Trump Said Leaving Syria Was About Bringing Our Troops Home. Why Is He Sending Them to Iraq?
The mishandling of the Syrian withdrawal appears to have created less stability in Syria and considerably weakened Trump's ability to dictate foreign policy—a situation where actually bringing the troops home now seems even more farfetched.
In a Sunday morning tweet that was, at first glance, most notable for how President Donald Trump had misspelled his defense secretary's last name, the president proclaimed that "USA soldiers are not in combat or ceasefire zones. We have secured the Oil. Bringing soldiers home!"
About two hours later, that tweet was deleted and replaced with a new tweet that corrected the secretary's name—Mark Esper, not Mark Esperanto—and also made another, less noticed change. Trump removed the original last three words and replaced them with "ending endless wars!"
A noble goal, to be sure. But that change is noteworthy, since it seemingly reveals how the strategy behind Trump's hasty and haphazard withdrawal of U.S. troops from Syria is evolving in real-time, even within the president's own mind. Trump has spent the past two weeks facing down intense criticism from both Republicans and Democrats over his decision—announced on Twitter, naturally—to pull U.S. troops out of northern Syria and to give a green light to a Turkish military assault. In the face of that criticism, Trump has steadfastly argued that there is no compelling reason to have U.S. troops on the ground in Syria and that he withdrew those forces in order to bring them home.
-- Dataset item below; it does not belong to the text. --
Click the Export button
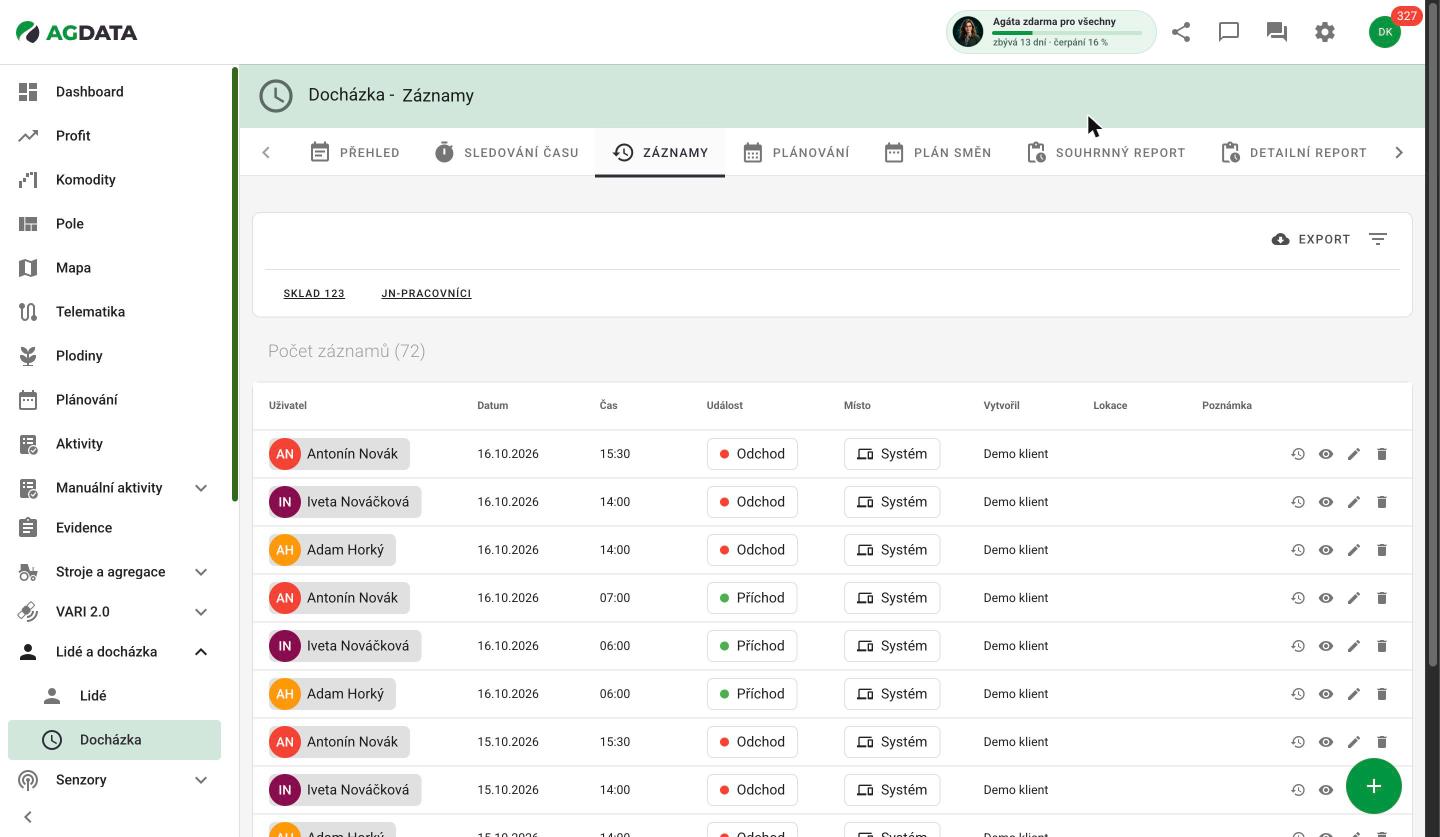Image resolution: width=1440 pixels, height=837 pixels. click(1311, 239)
The first part of that argument is true. The second part is absolutely false.
In fact, Esper's Sunday morning press conference—the one that seems to have prompted Trump's tweets—confirmed that U.S. troops aren't coming home. Instead, Esper said, the roughly 1,000 U.S. troops that have pulled back from northern Syria in recent weeks will be re-positioned across the border in Iraq to protect oil fields and monitor the situation in Syria. The Associated Press reported that the troops moved out of Syria will be used to prevent a resurgence of the Islamic State, amid concerns that Turkey's attack on Kurdistan may have resulted in the release of imprisoned ISIS fighters.
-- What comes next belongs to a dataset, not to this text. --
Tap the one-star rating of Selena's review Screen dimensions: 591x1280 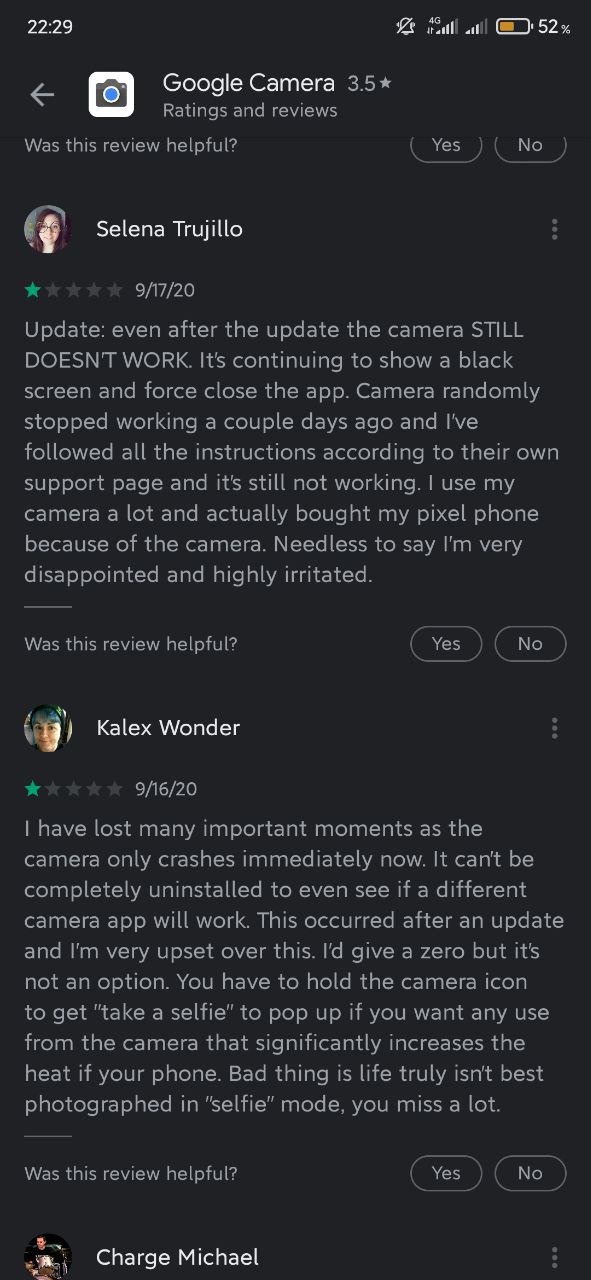click(74, 290)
"It's pretty clear that he's not bringing home the troops. He's moving troops back into Iraq. He's moving other troops into Saudi Arabia," Rep. Justin Amash (I–Mich.) said Sunday during an appearance on NBC's Meet The Press. The former Republican and frequent Trump critic said he did not think American troops should have been deployed in Syria to begin with and believes Trump should have brought them home along ago. Still, this isn't that, Amash said.
"When you withdraw troops," observed Amash, "you have to plan in advance how to handle it."
That's been a common criticism of Trump's actions in Syria. Withdrawing from Syria was always going to spark bipartisan outrage from pro-intervention members of Congress and foreign policy advisors, but Trump's fumbling of the Syrian situation has triggered criticism even from policymakers, like Amash, who might have otherwise agreed that withdrawing from the Middle East is the correct goal.
"Withdrawal from foreign entanglements will usually be difficult, and always entails trade-offs," says Chris Preble, vice president for defense and foreign-policy studies at the Cato Institute and author of a forthcoming book about how Trump has harmed American foreign policy. "Understanding these tradeoffs, and being honest about them, can help mitigate some of the worst effects."
The past two weeks have exposed just how much of Trump's Syria strategy is being made up on the fly. It wasn't until after he'd given the green light to a Turkish invasion of Kurd-held territory that Trump tried to put the brakes on the assault. As the situation unraveled and thousands of Kurds fled their homes, the White House eventually brokered a cease-fire while the provisional Kurdish government sought protection from Syrian dictator Bashar al-Assad. And then U.S. forces had to bomb their own military facilities in order to stop invading Turkish and nearby Russian troops from seizing supplies and weapons stored there.
At home, Trump's actions have triggered condemnation from both chambers of Congress and from leaders of both parties.
In short, the mishandling of the Syrian withdrawal appears to have created a situation where actually bringing the troops home now seems even more farfetched—whether due to congressional opposition or increased chaos in the Middle East that will prompt calls for greater American involvement.
"By attempting to extricate U.S. forces from Syria, and by doing so in such a ham-fisted manner," says Preble, "Trump has needlessly exposed innocent people to harm, and also might have done the impossible—created a bipartisan coalition open to the idea of a long-term military presence in Syria where one didn't before exist."